_Material for the task_:
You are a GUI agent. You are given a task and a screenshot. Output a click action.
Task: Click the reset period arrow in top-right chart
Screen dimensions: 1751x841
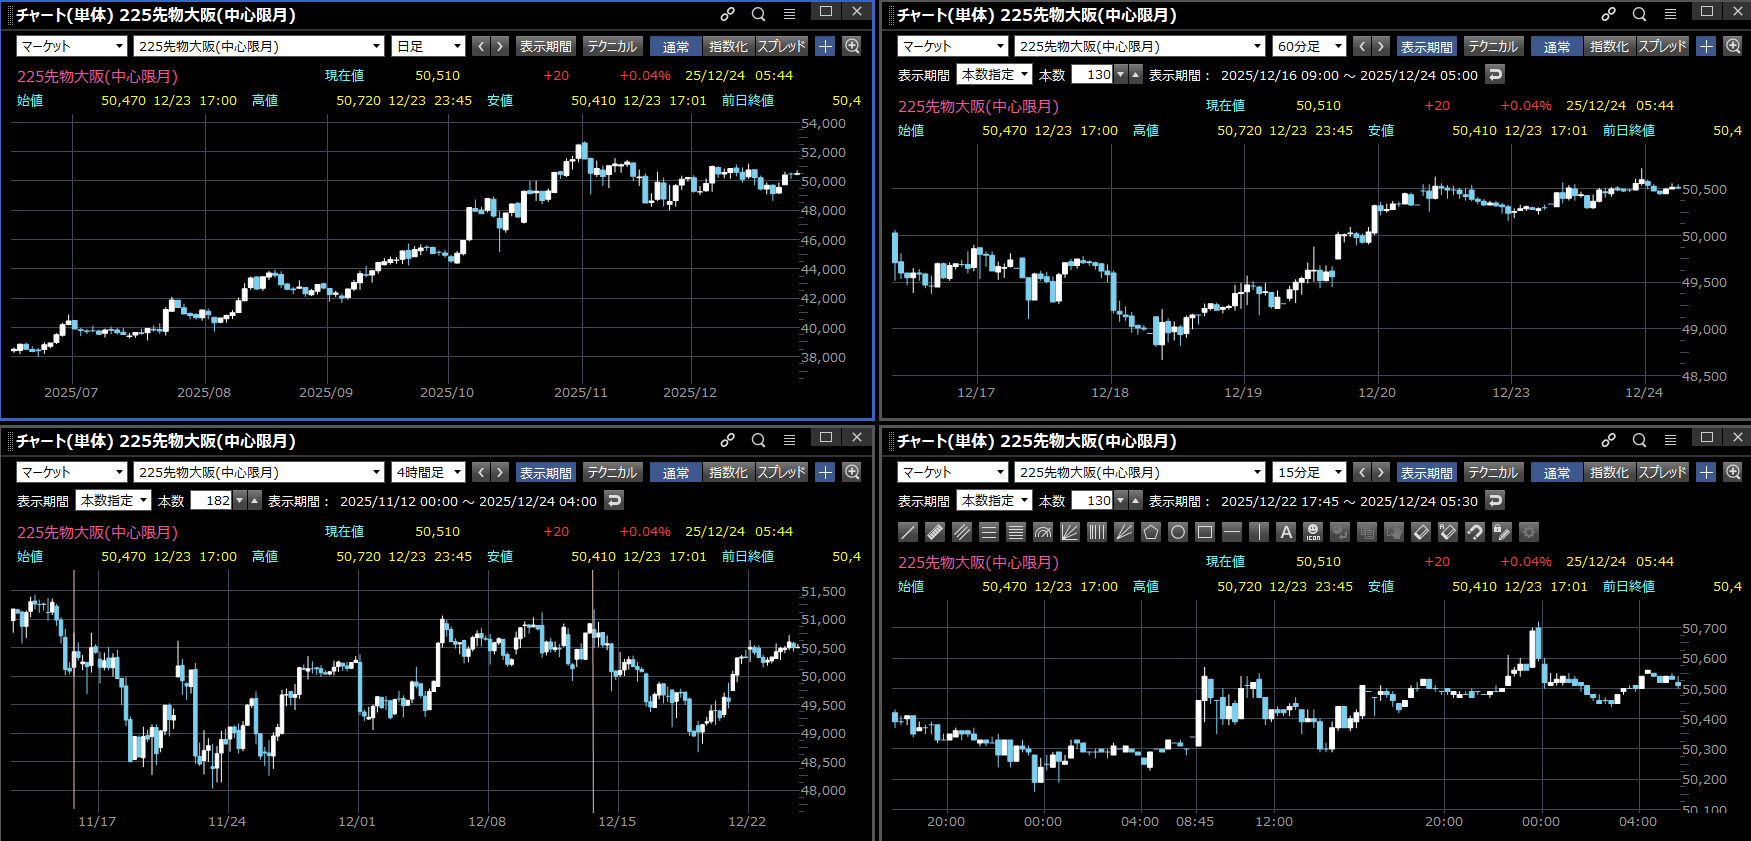[x=1495, y=74]
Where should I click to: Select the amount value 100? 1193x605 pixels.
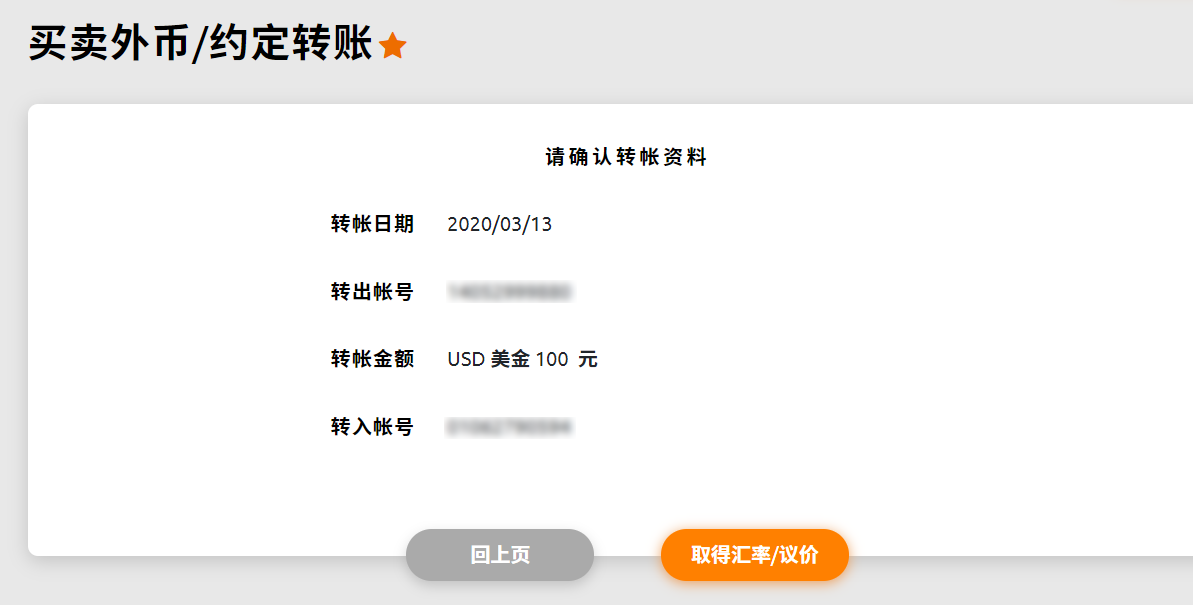pyautogui.click(x=552, y=359)
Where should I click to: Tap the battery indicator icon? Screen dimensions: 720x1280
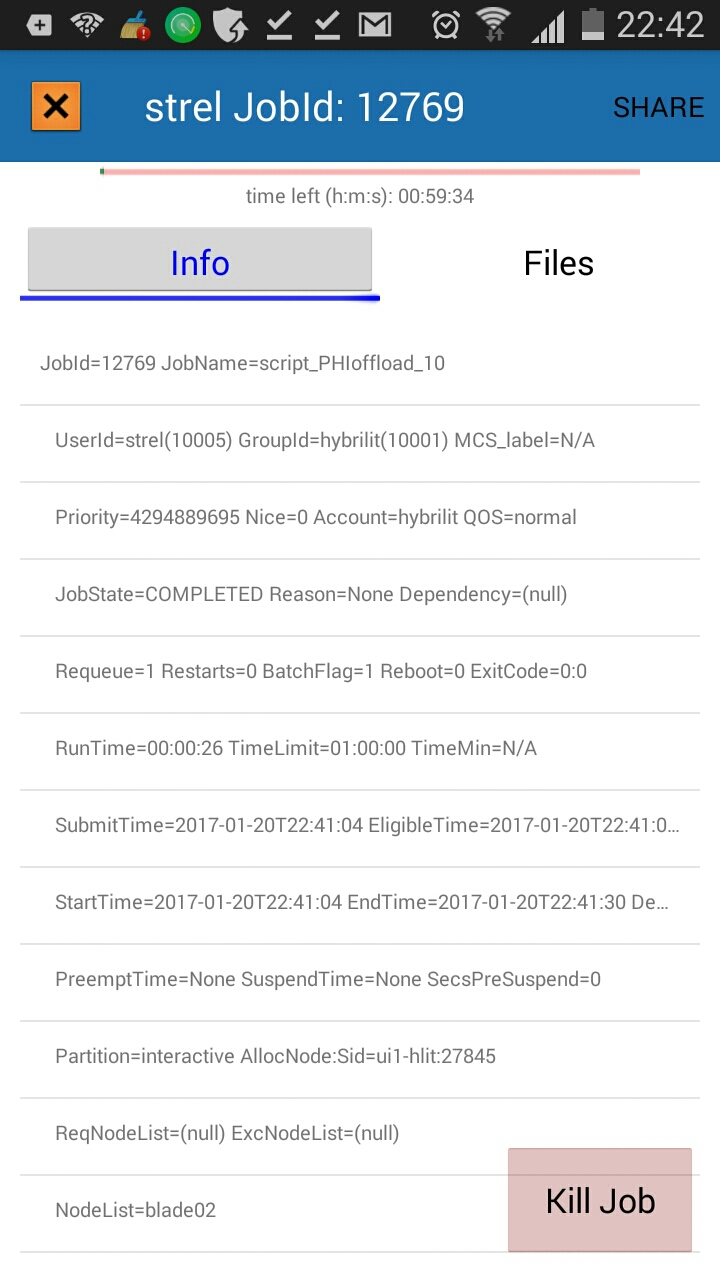pyautogui.click(x=594, y=24)
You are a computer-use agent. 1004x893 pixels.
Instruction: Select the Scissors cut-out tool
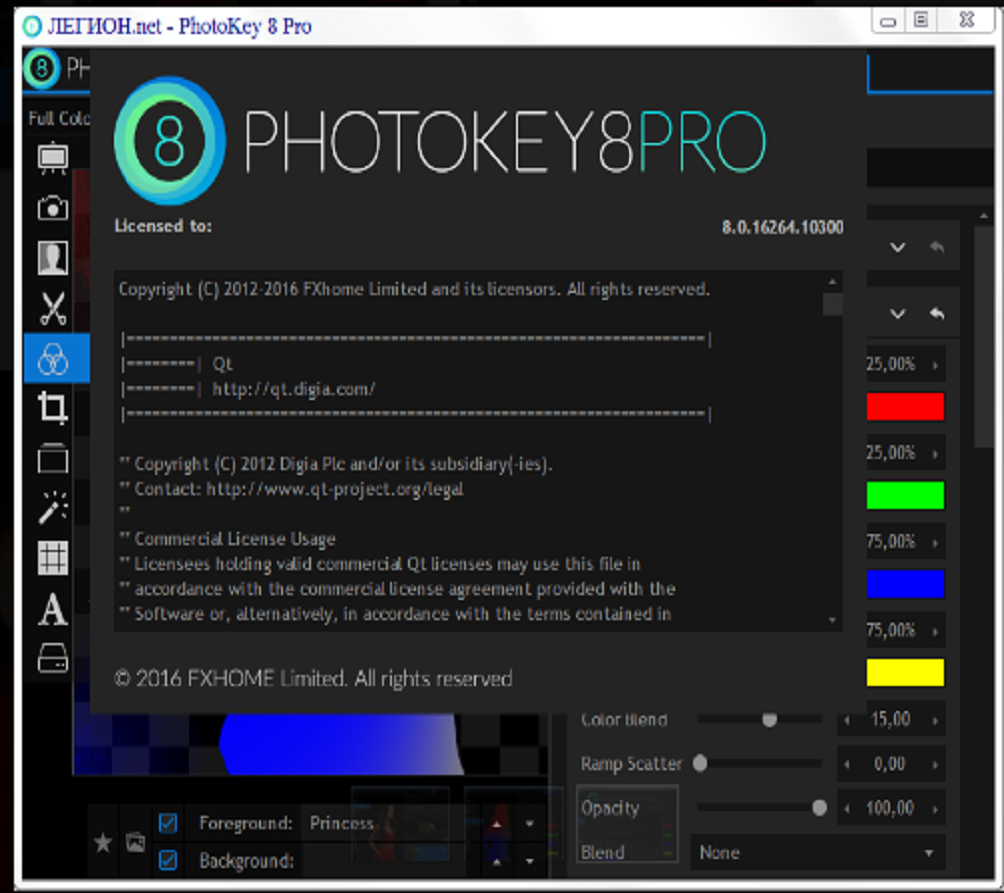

_Stated goal_:
Swap every "Screen dimensions" in the records for "Screen resolution" and write out all the records again with no other changes. Leave the pictures out.

_Task answer_:
You are a GUI agent. You are given a task and a screenshot. Output a click action.
Task: Click the reset period arrow in top-right chart
Screen resolution: 1751x841
[x=1495, y=74]
Where should I click to: Select the amount value 100? 1193x605 pixels.
pyautogui.click(x=552, y=359)
Where should I click to: Tap the battery indicator icon? Screen resolution: 720x1280
pyautogui.click(x=594, y=24)
You are a computer-use agent. 1004x893 pixels.
Instruction: Select the Scissors cut-out tool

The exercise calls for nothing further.